La Spergola mette le scarpe da corsa ai piedi

Ed ecco che anche l’ennesimo tabù è stato sfatato, quello dello sport legato al vino, un legame che ha visto come protagonisti la Spergola, il bianco reggiano per eccellenza di Reggio Emilia e la corsa, oggi entrambi molto di tendenza soprattutto fra i giovanissimi.

da L’Equilibrista Arceto (RE) 12 ottobre 2018 –
Ed è così che Sabato pomeriggio 6 Ottobre presso la Cantina di Arceto, nella verdeggiante pedecollina di Reggio Emilia, si è corsa la prima edizione della Spergolarun 2018, una corsa non competitiva sviluppata su due percorsi da 3 e 9 km.

L’evento è stato organizzato da Associazione Italiana Sommelier Reggio Emilia ed Emilia Wine, con il patrocinio del Comune di Scandiano. Nonostante l’abbondante pioggia caduta durante tutta la giornata di Sabato, si sono presentati al nastro di partenza ben 375 atleti, confermando quanto il movimento della Spergola sia davvero in fase di totale espansione ormai, dettando una vera e propria moda tanto che si registrano picchi altissimi di consenso del vitigno reggiano e soprattutto un ottimo trend per i giovanissimi che si affacciano al vino, sempre con più entusiasmo e professionalità.

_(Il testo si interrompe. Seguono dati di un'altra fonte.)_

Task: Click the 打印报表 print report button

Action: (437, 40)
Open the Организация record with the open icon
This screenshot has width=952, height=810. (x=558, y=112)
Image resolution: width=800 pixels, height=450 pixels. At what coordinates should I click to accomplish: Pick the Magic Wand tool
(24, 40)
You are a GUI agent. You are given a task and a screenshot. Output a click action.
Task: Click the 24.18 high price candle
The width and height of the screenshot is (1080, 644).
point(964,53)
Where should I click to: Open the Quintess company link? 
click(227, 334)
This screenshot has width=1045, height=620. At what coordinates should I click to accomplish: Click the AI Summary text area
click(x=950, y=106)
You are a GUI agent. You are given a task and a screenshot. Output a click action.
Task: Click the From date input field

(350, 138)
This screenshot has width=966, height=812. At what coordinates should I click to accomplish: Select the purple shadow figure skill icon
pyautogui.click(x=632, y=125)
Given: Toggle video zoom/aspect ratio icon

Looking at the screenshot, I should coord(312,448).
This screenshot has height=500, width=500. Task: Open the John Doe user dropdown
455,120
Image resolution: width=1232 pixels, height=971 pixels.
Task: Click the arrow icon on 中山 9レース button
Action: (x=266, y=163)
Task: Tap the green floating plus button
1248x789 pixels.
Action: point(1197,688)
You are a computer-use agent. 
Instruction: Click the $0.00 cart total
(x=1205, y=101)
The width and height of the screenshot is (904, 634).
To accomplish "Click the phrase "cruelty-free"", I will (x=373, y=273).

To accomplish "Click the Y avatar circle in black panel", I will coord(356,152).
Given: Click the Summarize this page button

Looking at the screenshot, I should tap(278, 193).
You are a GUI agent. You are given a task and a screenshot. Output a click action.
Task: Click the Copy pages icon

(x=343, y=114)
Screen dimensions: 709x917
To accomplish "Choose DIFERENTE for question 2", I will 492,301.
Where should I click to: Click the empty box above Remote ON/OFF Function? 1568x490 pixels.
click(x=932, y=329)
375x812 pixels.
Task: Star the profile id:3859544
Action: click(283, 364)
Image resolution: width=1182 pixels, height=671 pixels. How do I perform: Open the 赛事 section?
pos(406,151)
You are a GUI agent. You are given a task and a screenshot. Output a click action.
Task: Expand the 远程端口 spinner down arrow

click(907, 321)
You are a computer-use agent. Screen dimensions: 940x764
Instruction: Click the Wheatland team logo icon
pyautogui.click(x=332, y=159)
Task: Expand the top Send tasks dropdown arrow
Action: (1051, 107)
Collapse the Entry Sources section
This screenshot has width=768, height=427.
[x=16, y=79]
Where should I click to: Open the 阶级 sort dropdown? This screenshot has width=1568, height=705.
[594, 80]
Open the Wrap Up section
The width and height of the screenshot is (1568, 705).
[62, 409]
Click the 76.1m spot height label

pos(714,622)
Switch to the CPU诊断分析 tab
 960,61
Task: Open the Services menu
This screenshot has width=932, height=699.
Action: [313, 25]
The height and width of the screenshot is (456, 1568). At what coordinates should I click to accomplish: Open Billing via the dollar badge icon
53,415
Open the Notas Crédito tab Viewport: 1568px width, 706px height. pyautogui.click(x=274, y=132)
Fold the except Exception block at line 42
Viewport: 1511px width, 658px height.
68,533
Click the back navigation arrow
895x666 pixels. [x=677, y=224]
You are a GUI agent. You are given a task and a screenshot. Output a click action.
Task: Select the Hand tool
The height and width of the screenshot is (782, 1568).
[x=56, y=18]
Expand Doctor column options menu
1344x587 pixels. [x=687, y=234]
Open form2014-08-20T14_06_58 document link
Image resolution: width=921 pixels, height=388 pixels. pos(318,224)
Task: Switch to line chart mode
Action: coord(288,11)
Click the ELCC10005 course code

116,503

Gli atleti si sono cimentati nei due suggestivi percorsi sviluppati attorno alla Cantina di Arceto appunto, fra le rigogliose vigne ed i profumati noceti circostanti, segnando anche una nuova interpretazione dello sport all’aria aperta opposto agli ultimi degli anni novanta che volevano le persone intrappolate in strutture ad ampie vetrate e bombardati da musica e ritmi frenetici. Ne è testimonianza anche la famosissima FarmRun, vera e propria corsa competitiva su terreni sterrati nella vicina Parma.

“Come prima edizione siamo molto soddisfatti per la massiccia partecipazione e della buona riuscita dell’evento, considerate soprattutto le svavorevoli condizioni meteo che ci hanno indubbiamente condizionato e pertanto ringrazio davvero tutti coloro si sono presentati ed hanno reso possibile la giornata”, ha affermato il Delegato di AIS Reggio Emilia Gaetano Palombella.

Ma il movimento adesso non si fermerà certo qui, tanto che sono già in programma eventi competitivi per l’anno venturo tanto la richiesta e la voglia di fare sia tanta, infatti le persone hanno già manifestato interesse e soprattutto simpatia per questo vitigno così locale e così vicino alle tradizioni.